I used a Jetson Nano Developer Kit for inferencing, because I wanted to see if its computing power can be used for real-time IVA applications.
The computer vision models trained by TLT can be consumed by TensorRT, via the
tlt-converter tool. The TLT Converter parses the exported
.etlt model file, and generates an optimized TensorRT engine. These engines can be generated to support inference at low precision, such as
The TLT Converter is distributed as a separate binary for x86 and Jetson platforms. You can find the converters in this page.
I downloaded the converter, copyied it into my Jetson Nano, and converted the pre-trained YOLO V4 model. It took a while to complete the conversion as below:
|YOLO V4||CSPDarkNet 53||Jetson||4.5||63 minutes|
|YOLO V4||MobileNet V2||Jetson||4.5||28 minutes|
The last step in the deployment process is to configure and run the DeepStream app. The main steps include installing the DeepStream SDK, building a bounding box parser for YOLO V4, building a DeepStream app, and finally running the app.
The Deepstream app received live images, predict, streaming data,
I choose MobileNet V2 as the backbone of YOLO V4. By tuning parameters, the app was able to achieve nearly real-time inference speed.
|architecture||backbone||infer-dims||platform||skip frame||inference speed||RTSP streaming||MQTT streaming|
|YOLO V4||CSPDarkNet 53||33841248||Jetson Nano||0||0.2 fps||No||No|
|YOLO V4||MobileNet V2||33841248||Jetson Nano||0||16 fps||Yes||No|
|YOLO V4||MobileNet V2||33841248||Jetson Nano||4||27 fps||Yes||No|
|YOLO V4||MobileNet V2||33841248||Jetson Nano||0||10 fps||Yes||Yes|
|YOLO V4||MobileNet V2||33841248||Jetson Nano||8||18 fps||Yes||Yes|
YOLO V4 CspDarknet53 on Jetson Nano
YOLO V4 MobileNet V2 on Jetson Nano
The monitoring dashboard is built by Plotly Dash and Python, Plotly Dash is designed for data visualization that makes it easier to build consistently styled apps with complex, responsive layouts.
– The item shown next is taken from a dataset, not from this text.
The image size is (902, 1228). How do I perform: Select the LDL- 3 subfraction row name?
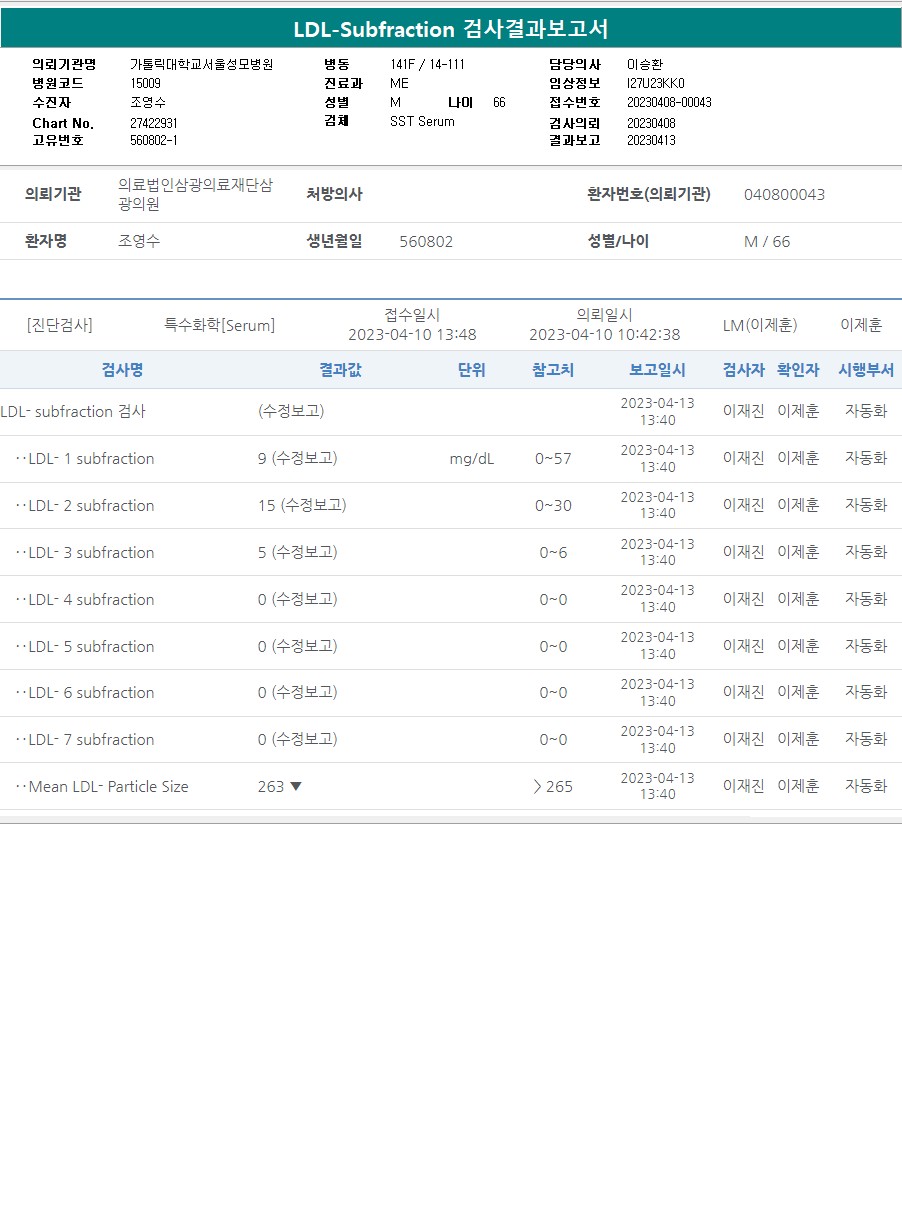pos(91,553)
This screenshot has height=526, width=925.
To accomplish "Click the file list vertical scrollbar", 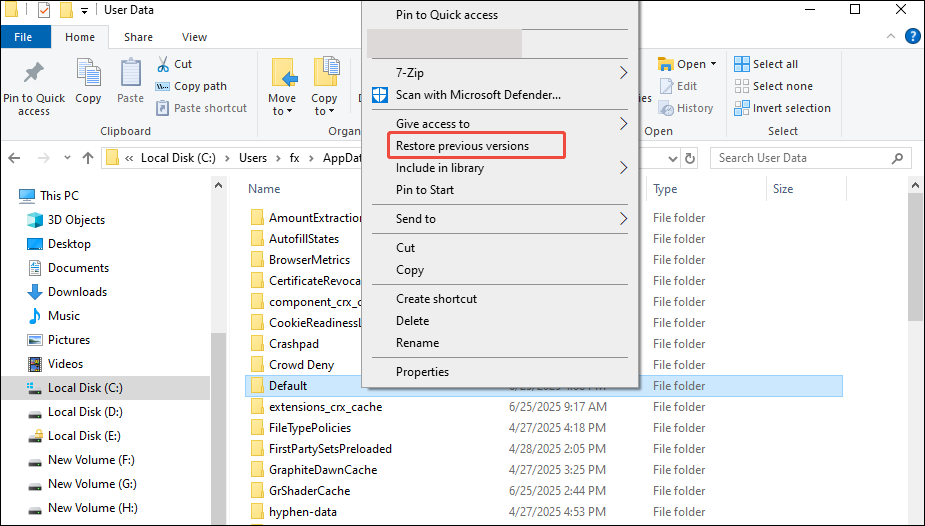I will 916,260.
Due to some reasons, I only had a small amount of time to complete this project, so this system still has a lot of room for improvement, for example:
- TAO toolkit now includes YOLO V4 tiny which the inference speed would be faster than normal YOLO V4 .
- Using Kafka as the backend and data streaming server is apparently a better option, because it can handle huge volumes of data and remains responsive. Also, DeepStream has a dedicated Kafka Plug-in, the data streaming speed will be far greater than the current way.
- ELK stack for data streaming, data storage, visualization.
I plan to update this project gradually, any new progress in the future will be shared with you in this post, thank you for taking the time to read my post.